EXERCISE INSTRUCTIONS: Reproduce verbatim the part of the forum thread on reading binary floats in OCaml that opens with the words containing "Later, I would" and closes with "I am doing.".

QUOTED PASSAGE:
begin
How to dump many floats in binary format so that OCaml can read them in later

I need to write out to disk many floats from a Python script (but that could also be from a C program).
Later, I would like to read them as 32bit floats in OCaml.
What is the format I should use?
I want to use 32bit floats, because 64bit floats would be two times more data.
I guess 32 bits precision is way enough for what I am doing.

1 Like

I guess some people at Jane Street might know that. :wink:

You can use Int32.float_of_bits to read a single-precision IEEE 754 float into OCaml.

Cheers,
Nicolas

3 Likes

somehow I think of mmap, bigarray, cstruct.

2 Likes

Nice, so for integers, I should be using: Stdlib.output_binary_int and input_binary_int.
And for 32b floats, the extra step of: Int32.float_of_bits / bits_of_float.
end
COLLECTED MATERIAL:
begin
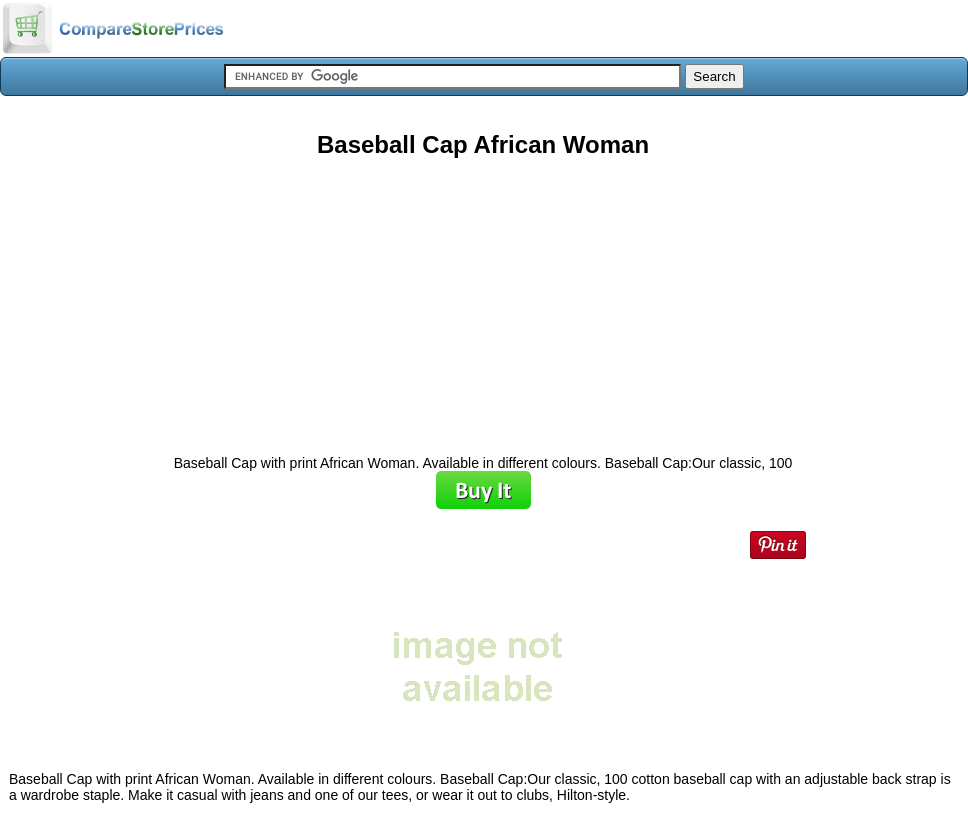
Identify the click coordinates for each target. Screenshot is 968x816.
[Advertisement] (483, 299)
end
TASK ANSWER:
Later, I would like to read them as 32bit floats in OCaml.
What is the format I should use?
I want to use 32bit floats, because 64bit floats would be two times more data.
I guess 32 bits precision is way enough for what I am doing.